On Sat, 25 May 2013 01:52:10 -0400, Manu <turkey...@gmail.com> wrote:

What does ObjC do? It seems to work okay on embedded hardware (although not
particularly memory-constrained hardware).
Didn't ObjC recently reject GC in favour of refcounting?

Having used ObjC for the last year or so working on iOS, it is a very nice memory management model.

Essentially, all objects (and only objects) are ref-counted automatically by the compiler. In code, whenever you assign or pass a pointer to an object, the compiler automatically inserts retains and releases extremely conservatively.

Then, the optimizer comes along and factors out extra retains and releases, if it can prove they are necessary.

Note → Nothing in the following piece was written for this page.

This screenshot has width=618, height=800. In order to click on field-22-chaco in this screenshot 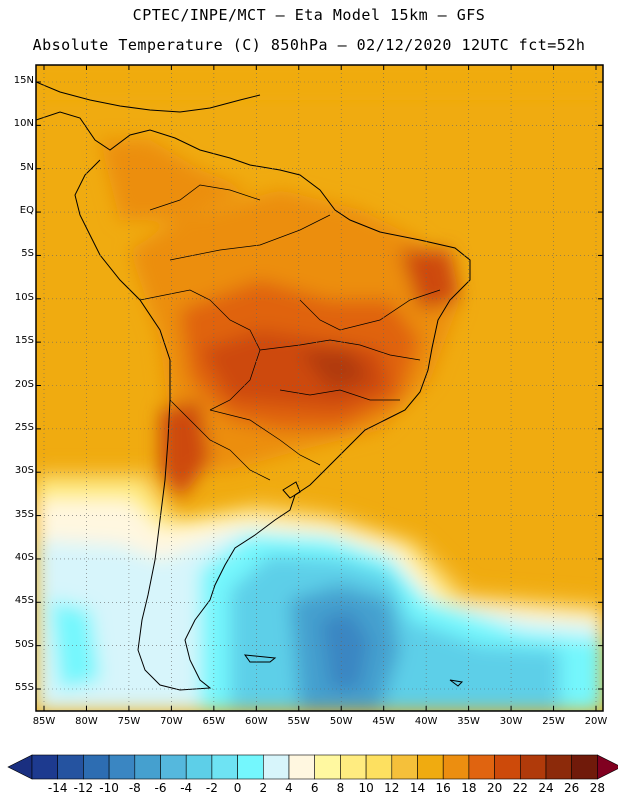, I will do `click(185, 450)`.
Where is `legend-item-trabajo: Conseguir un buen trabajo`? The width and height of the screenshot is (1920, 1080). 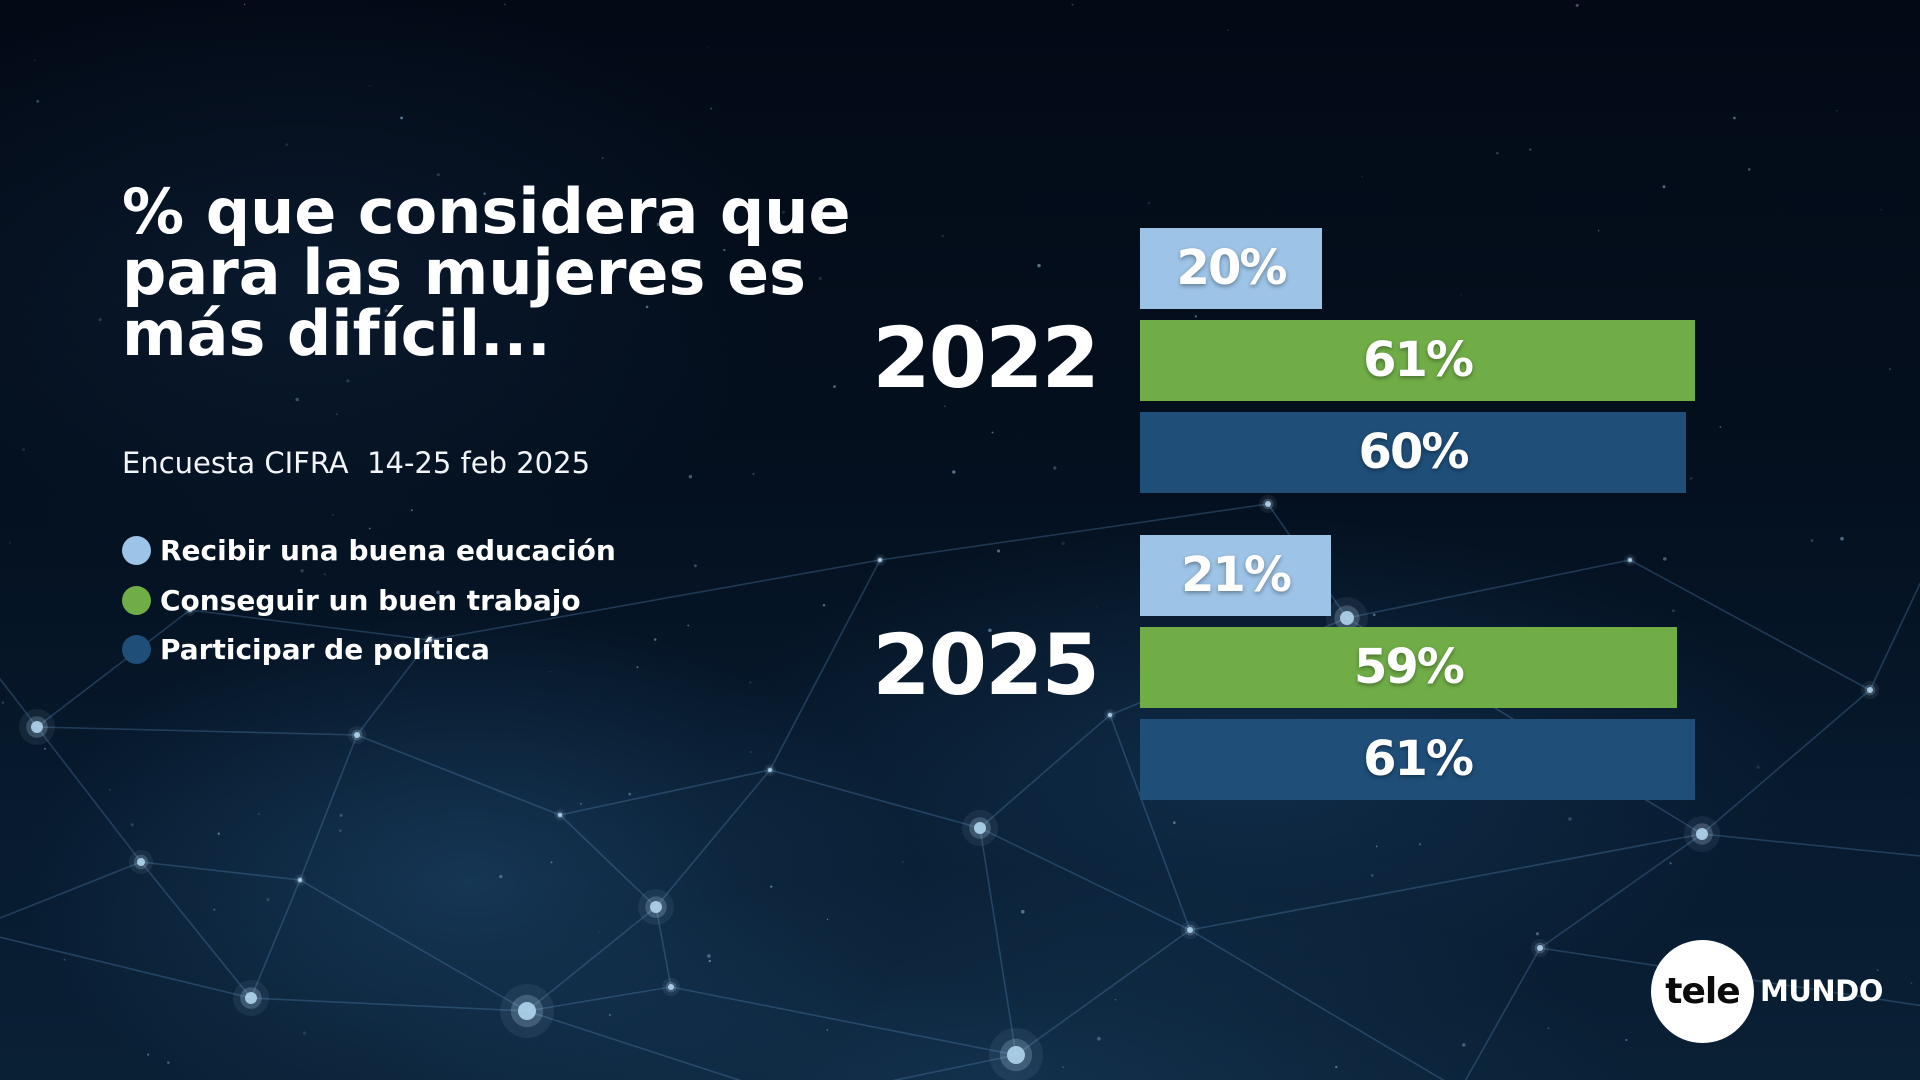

What I really like about this is, unlike a library-based solution where every assignment to a 'smart pointer' incurs a release/retain, the compiler knows what this means and will factor them out, removing almost all of them. It's as if you inserted the retains and releases in the most optimized way possible, and it's all for free.

Also, I believe the compiler is then free to reorder retains and releases since it understands how they work. Of course, a retain/release is an atomic operation, and requires memory barriers, so the CPU/cache cannot reorder, but the compiler still can.

I asked David Nadlinger at the conference whether we could leverage this power in LDC, since LLVM is the compiler back-end used by Apple, but he said all those optimization passes are in the Objective-C front-end.

It would be cool/useful to have compiler-native reference counting. The only issue is, Objective-C is quite object-heavy, and it's statically checkable whether a pointer is an Object pointer or not. In D, you would have to conservatively use retains/releases on every pointer, since any memory block could be ref-counted. But just like Objective-C most of them could be factored out. Add in that D has the shared-ness of the pointer built into the type system, and you may have something that is extremely effective.